Brewer’s yeast engineered to produce therapeutic peptides

Scientists have developed an innovative method to produce and rapidly analyze a vast array of macrocyclic peptides, molecules increasingly used in modern medicine. The research, published in Nature Communications, harnesses the familiar brewer’s yeast, turning billions of these tiny organisms into miniature fluorescent factories, each capable of creating a unique peptide with potential therapeutic applications. The team includes researchers from Ca’ Foscari University of Venice, in collaboration with researchers from Japan, China, Switzerland, and Italy.

Macrocyclic peptides are promising drugs because they combine precision targeting, stability, and safety, offering fewer side effects than traditional drugs. However, conventional methods for discovering and testing these peptides are often complex, difficult to control, slow, and environmentally unfriendly.

To overcome these limitations, the researchers engineered common brewer’s yeast cells to individually produce different macrocyclic peptides. Each yeast cell acts like a tiny factory that lights up when producing the compound, allowing scientists to swiftly identify promising peptides. Using advanced fluorescence-based techniques, the team screened billions of these micro-factories in just a few hours, a process that is significantly faster and more eco-friendly than existing methods.
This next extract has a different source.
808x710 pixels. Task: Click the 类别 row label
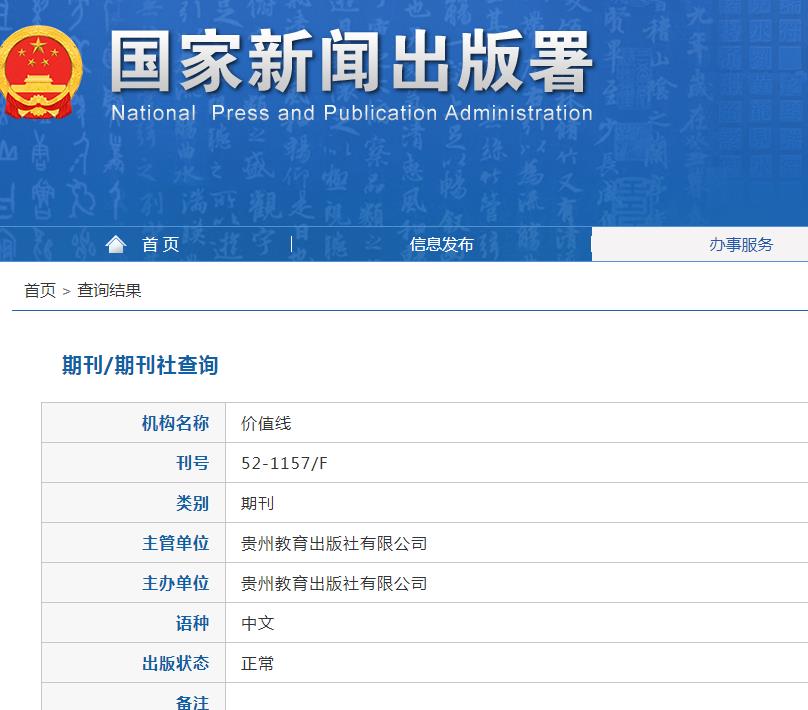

Sara Linciano, lead author and postdoctoral researcher at Ca’ Foscari’s Department of Molecular Sciences and Nanosystems, explains, “We manipulated yeast cells so that each one functions as a ‘micro-factory’ that becomes fluorescent when producing a specific compound. This allowed us to analyze 100 million different peptides rapidly and effectively.”

Ylenia Mazzocato, co-leader of the study, highlights the sustainability of their approach: “By exploiting the natural machinery of yeast, we produce peptide molecules that are biocompatible and biodegradable, making them safe for health and the environment, a truly ‘green pharma’ approach.”
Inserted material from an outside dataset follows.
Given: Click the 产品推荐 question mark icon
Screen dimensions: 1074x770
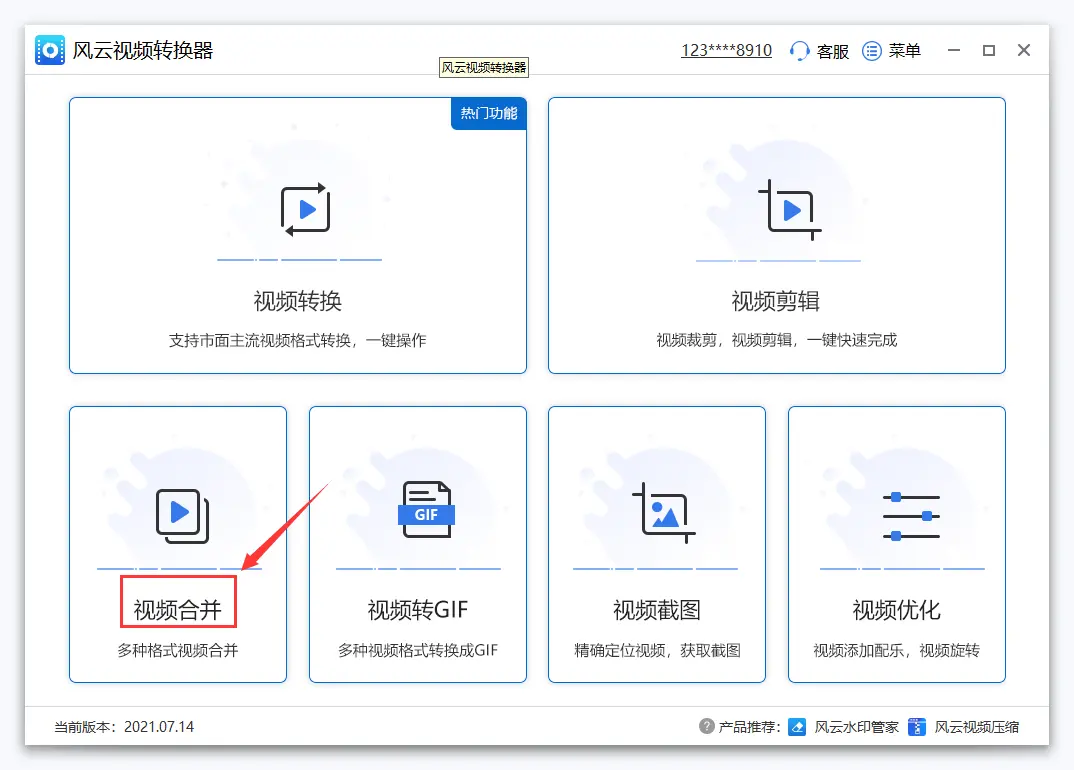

The team also clarified how these peptides precisely bind to their targets. Zhanna Romanyuk, who contributed to the structural analysis, says, “Using X-ray crystallography, we demonstrated the excellent binding properties of these peptides, confirming their precision and potency.”

This new method offers significant advancements for drug discovery, especially for challenging targets that conventional drugs cannot easily address. Alessandro Angelini, associate professor and study coordinator, emphasizes, “We are pushing the boundaries of this technology to create macrocyclic peptides that can deliver advanced therapies directly to specific cells, potentially revolutionizing treatments. This could greatly benefit patient health and have substantial scientific and economic impacts.”

This work was part of the National Recovery and Resilience Plan (PNRR) involving multidisciplinary teams from Ca’ Foscari University of Venice, Kyoto Institute of Technology (KIT), Chinese Academy of Sciences, University of Padova, and École Polytechnique Fédérale de Lausanne (EPFL), including experts in chemistry, biophysics, biochemistry, and computational sciences.

Part of this technology has already been patented by Ca’ Foscari and was recently acquired by the startup Arzanya S.r.l. “Seeing our technology gain international recognition makes me proud,” Angelini concludes. “I hope Arzanya S.r.l. can provide our talented young researchers with the opportunity to pursue their passions here in Italy, without necessarily needing to move abroad.”